Requirement:
I would like every record reproduced exactly, with the pictures left out.

########

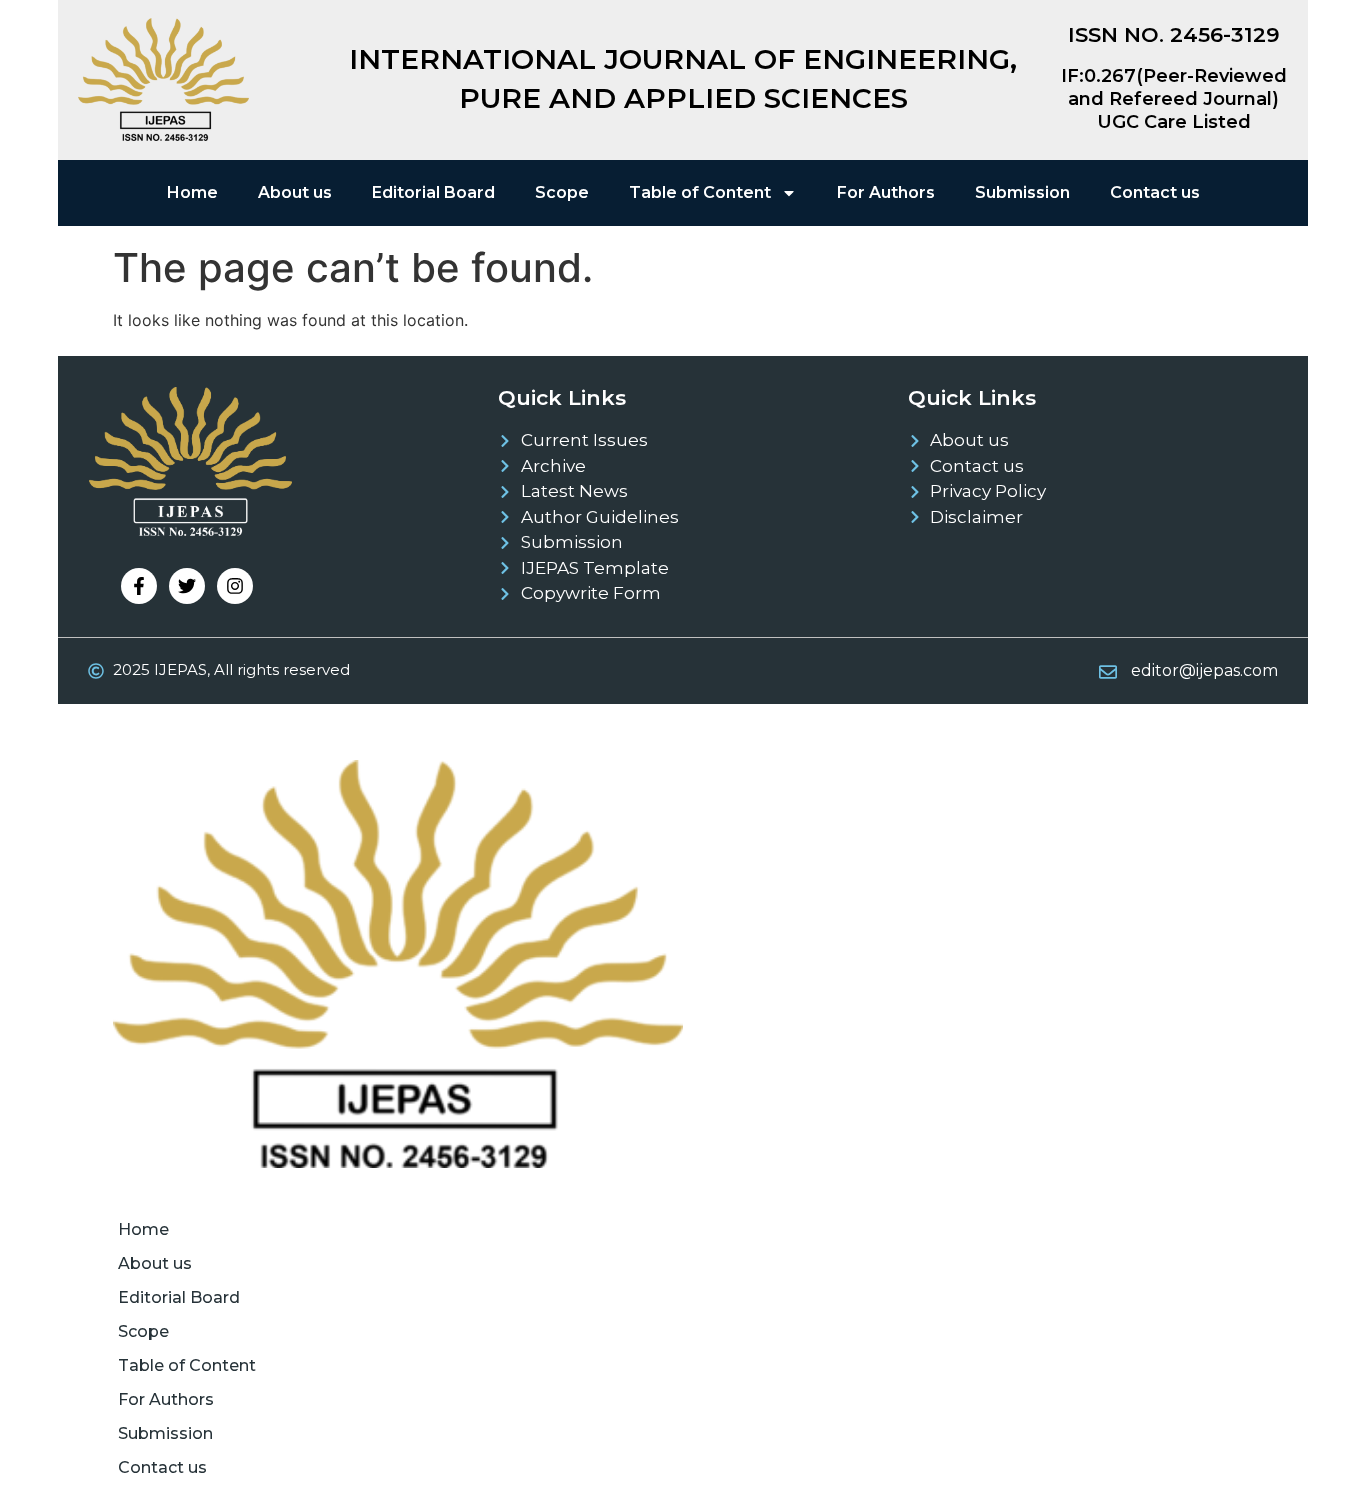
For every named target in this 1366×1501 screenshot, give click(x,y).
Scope (562, 192)
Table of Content (700, 192)
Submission (1022, 192)
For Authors (886, 192)
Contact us (1155, 192)
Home (192, 192)
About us (295, 192)
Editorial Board (433, 192)
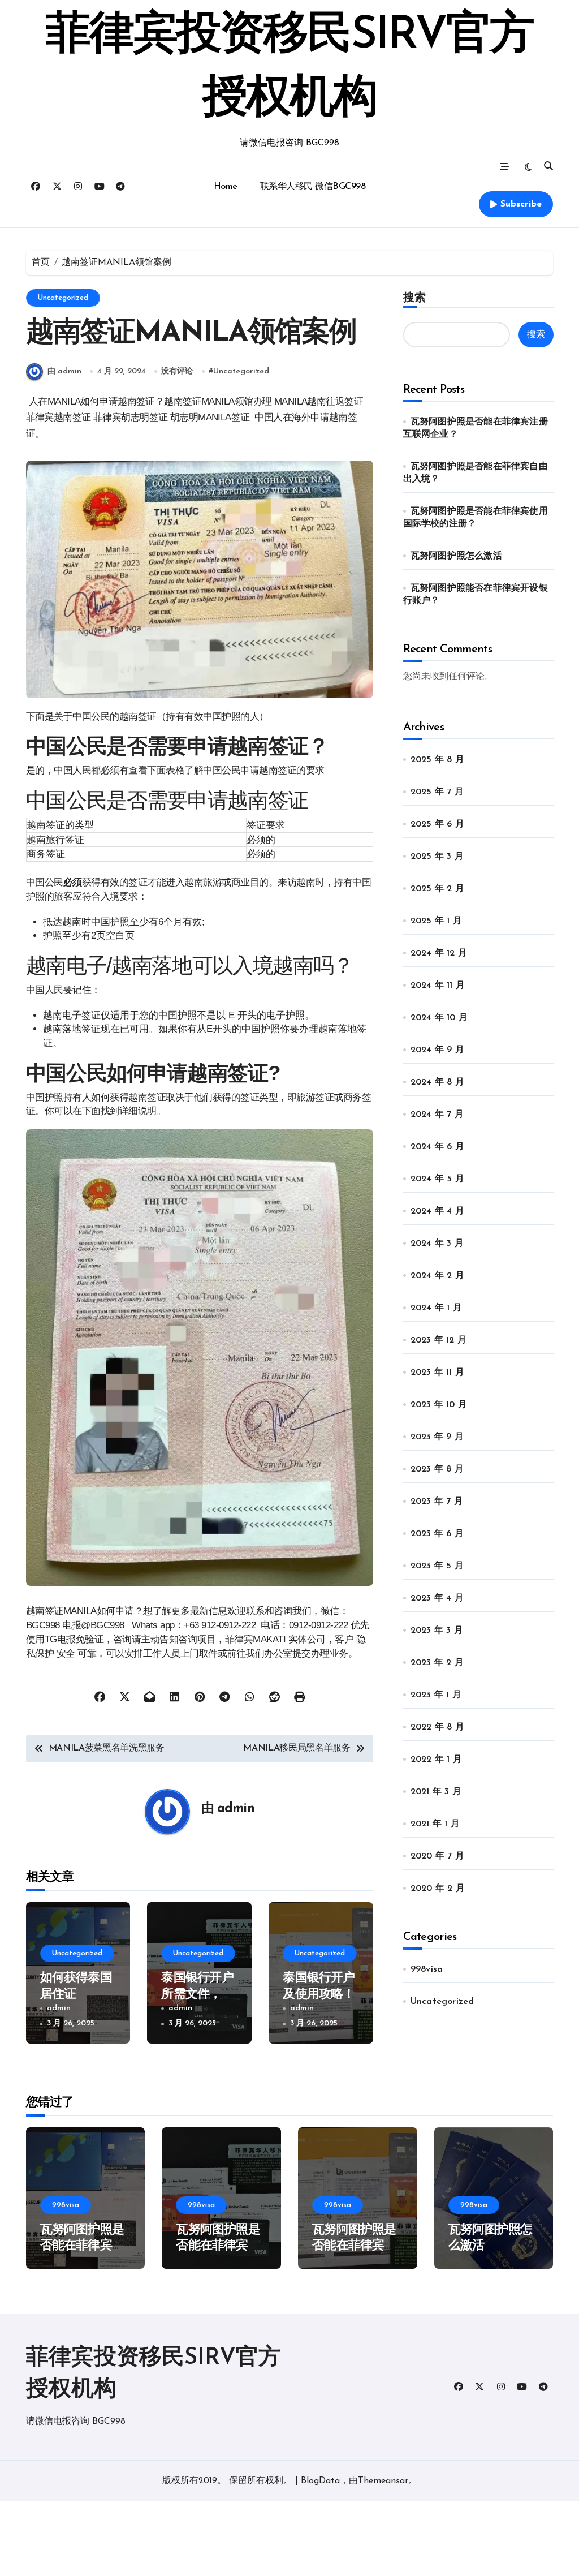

########

Solution for this task:
For every named target in this 1366×1501 screenshot, give click(x,y).
Scope (562, 192)
Table of Content (700, 192)
Submission (1022, 192)
For Authors (886, 192)
Contact us (1155, 192)
Home (192, 192)
About us (295, 192)
Editorial Board (433, 192)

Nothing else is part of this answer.